* [PROBLEM REQUIREMENTS]:
Whenever a line carries the word "will", pull it out of the entries.

+++ EXCERPTED RECORDS +++

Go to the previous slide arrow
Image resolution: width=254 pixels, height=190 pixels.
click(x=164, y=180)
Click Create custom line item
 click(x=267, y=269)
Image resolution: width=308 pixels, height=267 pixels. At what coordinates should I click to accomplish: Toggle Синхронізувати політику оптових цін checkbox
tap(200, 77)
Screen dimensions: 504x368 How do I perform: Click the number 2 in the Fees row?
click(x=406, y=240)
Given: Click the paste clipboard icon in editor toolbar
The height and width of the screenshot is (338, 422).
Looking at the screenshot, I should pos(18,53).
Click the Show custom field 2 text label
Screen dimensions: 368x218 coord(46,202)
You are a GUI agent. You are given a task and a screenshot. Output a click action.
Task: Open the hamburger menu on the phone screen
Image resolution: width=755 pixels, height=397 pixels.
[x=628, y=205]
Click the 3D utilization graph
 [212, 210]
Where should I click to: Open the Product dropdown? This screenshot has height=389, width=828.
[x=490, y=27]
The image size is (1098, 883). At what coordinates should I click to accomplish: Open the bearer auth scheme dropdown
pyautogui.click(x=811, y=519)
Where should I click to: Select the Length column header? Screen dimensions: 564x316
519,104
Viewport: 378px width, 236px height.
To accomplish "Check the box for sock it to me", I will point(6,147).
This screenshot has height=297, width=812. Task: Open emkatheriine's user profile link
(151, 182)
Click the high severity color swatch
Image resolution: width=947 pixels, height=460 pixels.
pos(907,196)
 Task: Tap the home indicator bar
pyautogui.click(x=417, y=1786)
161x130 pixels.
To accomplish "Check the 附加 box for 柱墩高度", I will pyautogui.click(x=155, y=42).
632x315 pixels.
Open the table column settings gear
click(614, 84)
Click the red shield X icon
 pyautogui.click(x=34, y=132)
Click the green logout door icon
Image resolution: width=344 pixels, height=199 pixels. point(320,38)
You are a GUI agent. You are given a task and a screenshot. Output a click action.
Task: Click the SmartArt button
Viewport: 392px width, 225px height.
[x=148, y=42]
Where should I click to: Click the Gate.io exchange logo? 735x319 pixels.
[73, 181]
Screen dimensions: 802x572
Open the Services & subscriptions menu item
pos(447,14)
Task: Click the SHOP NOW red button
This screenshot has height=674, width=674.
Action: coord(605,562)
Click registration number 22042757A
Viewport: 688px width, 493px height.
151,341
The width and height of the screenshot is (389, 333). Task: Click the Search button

+++

* [EXERCISE OUTPUT]:
To accomplish "Check the box for sock it to me", I will point(6,147).
To accomplish "Check the 附加 box for 柱墩高度", I will pyautogui.click(x=155, y=42).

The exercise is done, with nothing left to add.